**Study questions**:
a - Answer these questions using the passage on Schagen below, marking each answer (i), (ii), (iii) as in the questions:
(i) In what year did Schagen receive city rights?
(ii) How many people did the population count from around 975 find living in Schagen?
(iii) To which saint was the church of Schagen consecrated in 1460 dedicated?
b - Write the next part of the passage on Schagen below, starting after its final sentence.

(Provided passage)

Schagen () is a city and municipality in the northwestern Netherlands. It is located between Alkmaar and Den Helder, in the region of West Friesland and the province of North Holland. It received city rights in 1415. In 2013, Schagen merged with Zijpe and Harenkarspel. Together they have formed a new municipality, which is also called Schagen. The townhall is located in the main town of Schagen.

Before the merger in 2013 the municipality of Schagen only consisted of the town of Schagen. In 2013 the municipality was extended with neighbouring municipalities. It had a population of  in  and covers an area of .

History

10th through 15th century
Schagen has been mentioned in various texts from around 975. One of them was a population count that found that 43 people were living there. Schagen was also mentioned in documents as Scagha from around 989. At this time Schagen was a center of artificial dwelling hills. Perhaps the name refers to Scagha to its location above land water: it could mean "elevated point". Some time later, there is a coastline near Schagen. When the sea retreated again at the end of the 13th century the places in the region grew. The land around Schagen was especially fertile, so it grew and remained the main town in the area.

William VI granted in 1415 city rights to the town. In 1427 Philip the Good of Burgundy loaned Schagen to his uncle William of Bronckhorst, one of the seven illegal children of Albrecht of Bavaria, and to Maria van Bronckhorst. Schagen became a fief with some regional rights in addition to its city rights, including some control over the small towns around Schagen. William ordered the castle in which he lived from 1440. In 1460 the church of Schagen, dedicated to St. Christopher, was consecrated. In 1463 Schagen received the right to hold a cattle market and became a trading town for a wider region.

(End Provided passage)
(Entries shown)

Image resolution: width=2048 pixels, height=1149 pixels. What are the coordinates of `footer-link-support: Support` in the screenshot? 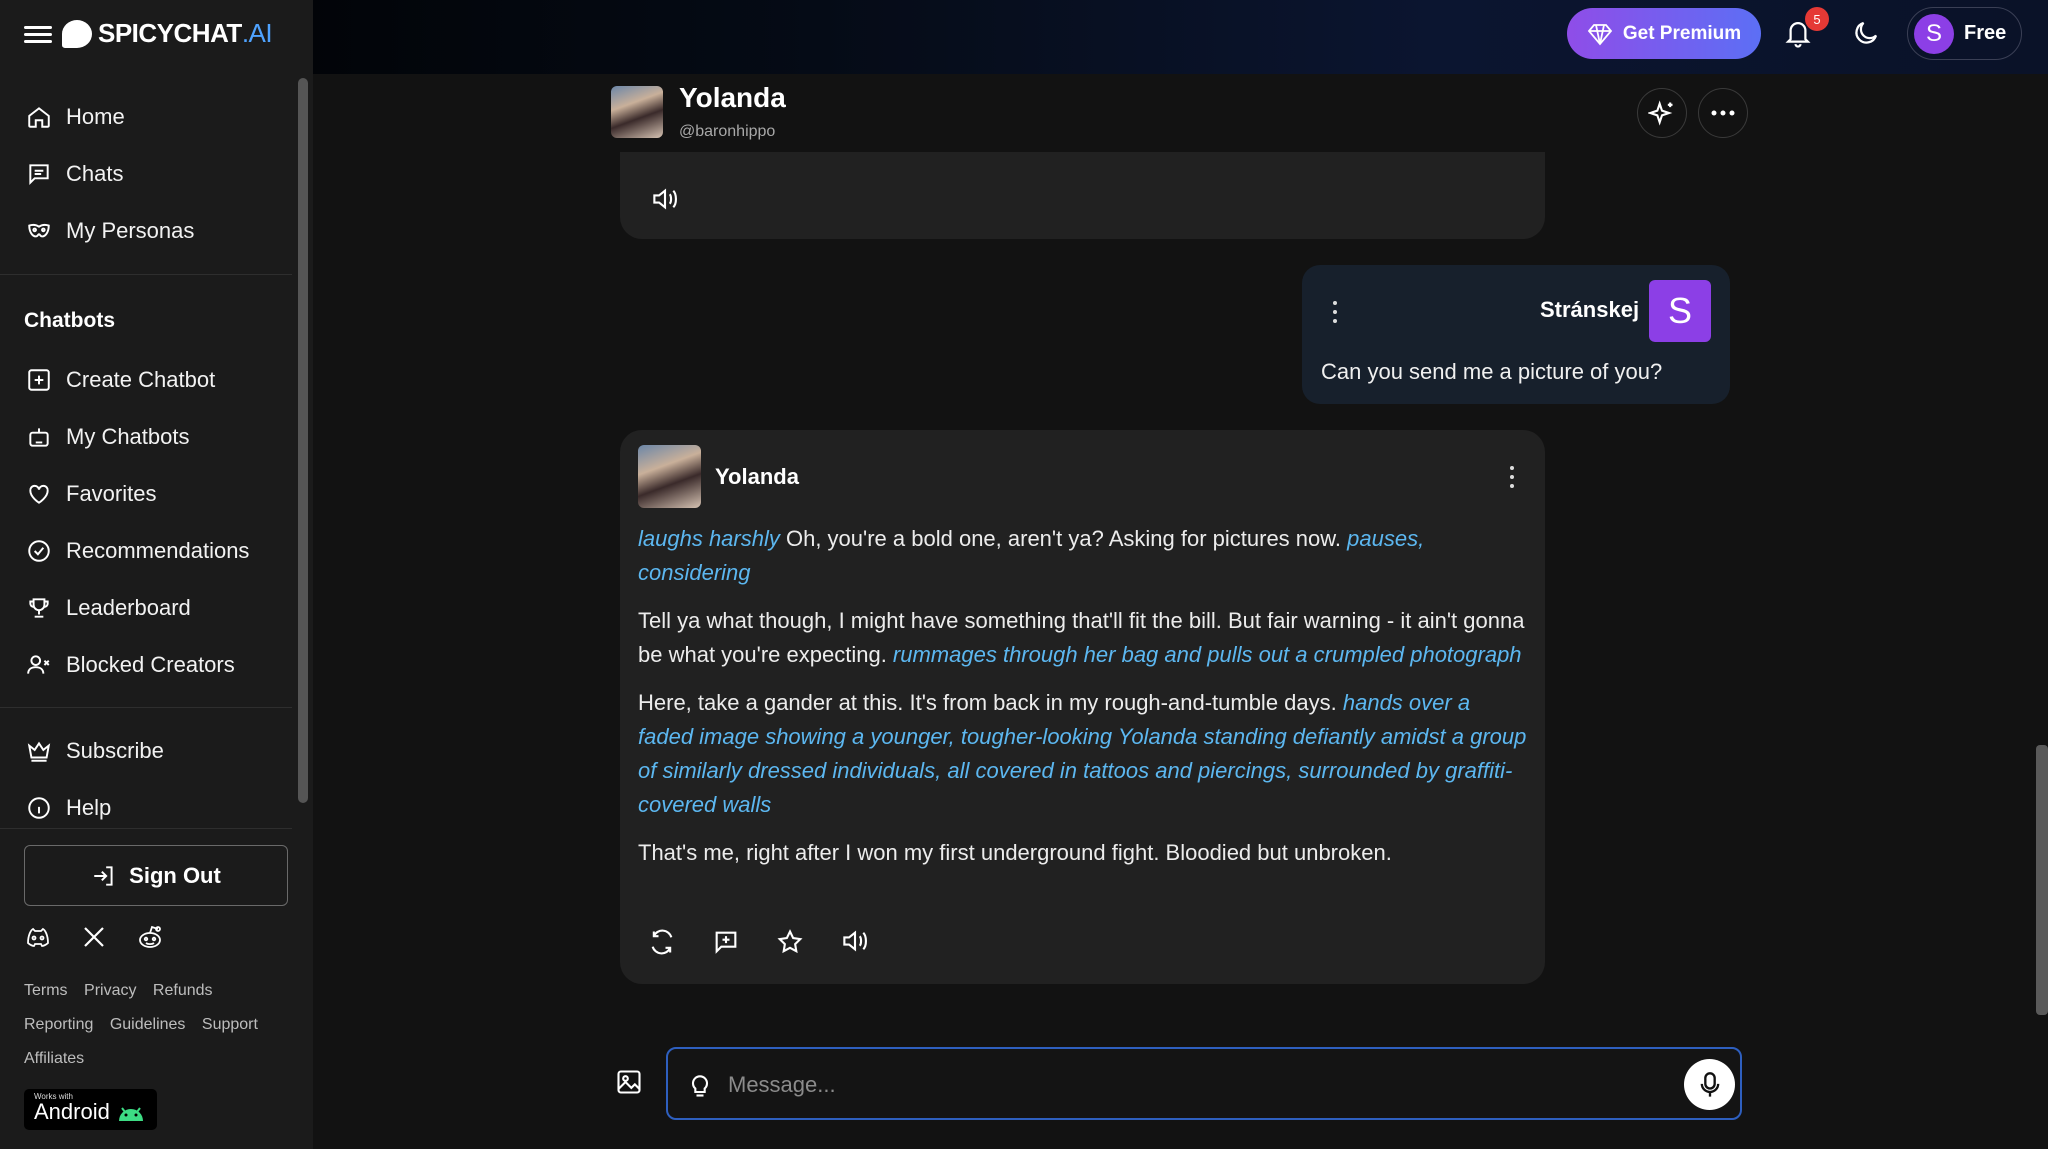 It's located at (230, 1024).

(End Entries shown)
(Entries shown)

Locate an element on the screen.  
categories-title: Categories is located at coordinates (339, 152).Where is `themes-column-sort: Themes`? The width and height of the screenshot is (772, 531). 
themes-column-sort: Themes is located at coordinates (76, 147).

(End Entries shown)

**Answers provided**:
a -
(i) 1415
(ii) 43
(iii) St. Christopher

b -
16th through 19th century
From 1603 an annual horse market was held in Schagen, upon authorization by the States of Holland and Westfriesland.

At the beginning of the Golden Age Schagen underwent very little growth, unlike other cities in the region: Alkmaar, Enkhuizen, Medemblik, and Hoorn. Later in the Golden Age the city benefited from the increased prosperity, but never to the degree these other cities enjoyed. Even after the Golden Age growth was limited. Partly due to the reclamation of the surrounding area, Schagen could flourish economically again in the 19th century. In particular, the cattle market played an important role. When in 1865 the railroad between Alkmaar and Den Helder came into use, the market and home industries flourished. Schagen had about 2060 inhabitants at this time.

In 1894 Schagen was shocked by a double murder, when 17-year-old Klaas Boes murdered his 55-year-old neighbor and her 17-year-old niece. The murder attracted wide national media attention and caused the murderer's mother to commit suicide. Newly appointed mayor Simon Berman headed a committee that would pay 750 guilders, donated by the residents, for the golden tip. In 1895 Klaas Boes was sentenced to life imprisonment, but this was later changed to 25 years. Klaas Boes was released from prison in 1922 and died in 1956. For years, "Klaas Boes" remained a stereotypical name in the Netherlands for youngsters who were up to no good.

20th through 21st century
During the 20th century prosperity decreased slowly. Especially after the Second World there was a sharp decline in the agricultural sector. As Schagen did not only depended on agriculture, the decline was less than in surrounding rural communities. Around 1960 Schagen started to flourish again, though population was still below 5,000. The seventies were a large boom for Schagen. In the early nineties, the growth gradually diminished but Schagen remained relatively strong compared to neighboring nuclei and municipalities.

From 2005 to 2007, Schagen resident Johan Huibers built a ship modeled after the biblical description of Noah's Ark in Schagen. Johan's Ark was opened to the public in April 2007 and later towed between various port cities in the Netherlands.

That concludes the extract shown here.